Y no se equivoca mucho. Al igual que toda despedida es un presentimiento de la última Gran Despedida, también las habitaciones vacías, privadas de una presencia familiar, susurran lúgubres lo que algún día debe ser la habitación tuya, lector, y la mía. Los aposentos de Milady tienen un aspecto vacío, lúgubre y abandonado, y en el apartamento interior, donde anoche hizo el señor Bucket su registro secreto, las huellas de sus vestidos y sus joyas, e incluso los espejos acostumbrados a reflejarlos cuando eran parte de ella misma, tienen un aire desolado y hueco. Con todo lo oscuro y lo frío que es este día de invierno, es más oscuro y más frío en estas cámaras desiertas que en muchas chozas que apenas si bastan para guardar contra el viento, y aunque los criados amontonan la leña en las chimeneas y ponen los sofás y las sillas tras las pantallas cálidas de vidrio que reflejan su brillante luz hasta los rincones más apartados, pesa sobre los aposentos una densa nube que ninguna luz puede disipar.
La anciana ama de llaves y su hijo se quedan hasta que han terminado los preparativos, y después ella vuelve a subir las escaleras. Entre tanto, Volumnia ha ocupado el lugar de la señora Rouncewell; aunque los collares de perlas y los tarros de maquillaje estén perfectamente calculados para deslumbrar al todo Bath, al inválido en sus circunstancias actuales le resultan indiferentes. Como se supone que Volumnia no sabe (y de hecho no sabe) lo que pasa, le resulta muy difícil brindar comentarios adecuados, y en consecuencia los sustituye por arreglos distraídos de las sábanas, locomociones, complicaciones de puntillas, una contemplación vigilante de los ojos de su pariente y un susurro exasperante a sí misma cuando se dice: «Está dormido». Para negar cuya observación superflua Sir Leicester escribe indignado en la pizarra: «No».

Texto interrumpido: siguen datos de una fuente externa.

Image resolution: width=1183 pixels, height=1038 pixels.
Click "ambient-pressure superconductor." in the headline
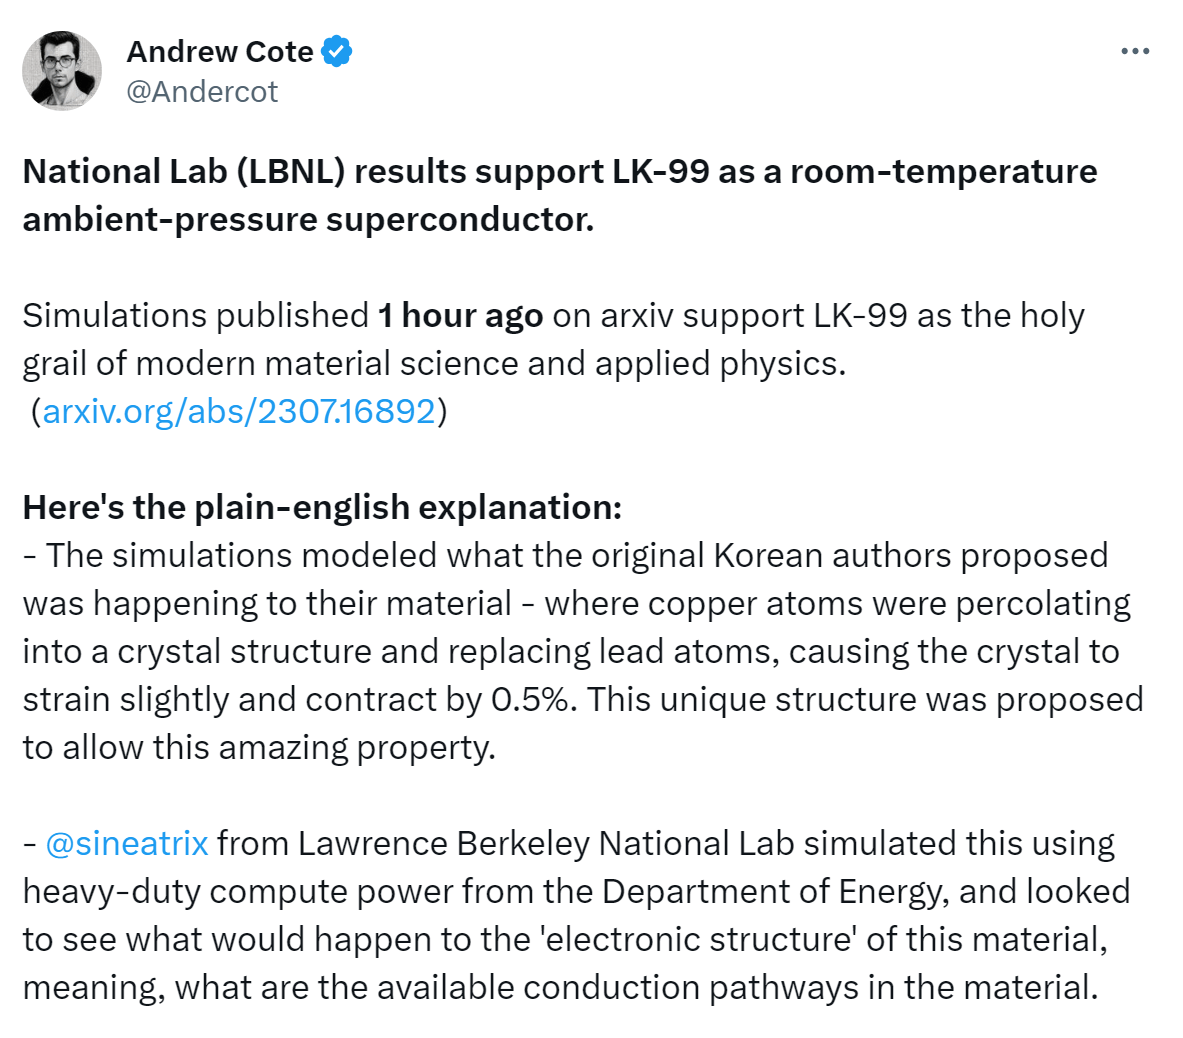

Por tanto, Volumnia cede la silla de al lado de la cama a la anciana ama de llaves y se sienta a una mesa un poco más allá, exhalando suspiros de solidaridad. Sir Leicester contempla la nieve y la lluvia y escucha en espera de unos pasos que vuelven. A oídos de su anciana servidora, que parece haber salido de un cuadro antiguo para escoltar a un Dedlock llamado a otro mundo, el silencio está preñado de ecos de sus propias palabras: «¿Quién se lo va a decir?».
El ayuda de cámara lo ha estado arreglando esta mañana con objeto de que esté todo lo presentable que permiten las circunstancias. Está reclinado en medio de montones de almohadas, con el pelo gris cepillado como de costumbre, las sábanas bien ordenadas y con una bata muy presentable. Tiene a mano el monóculo y el reloj. Es necesario (quizá ahora menos por la propia dignidad de él que por ella) que se lo vea lo menos cambiado y lo más posible con su aspecto de siempre. Las mujeres son habladoras, y aunque Volumnia es una Dedlock, no es una excepción. No cabe duda de que si él la hace quedarse ahí es para impedir que se vaya a hablar a otra parte. Está muy enfermo, pero hace frente con gran valor a sus problemas, tanto físicos como mentales.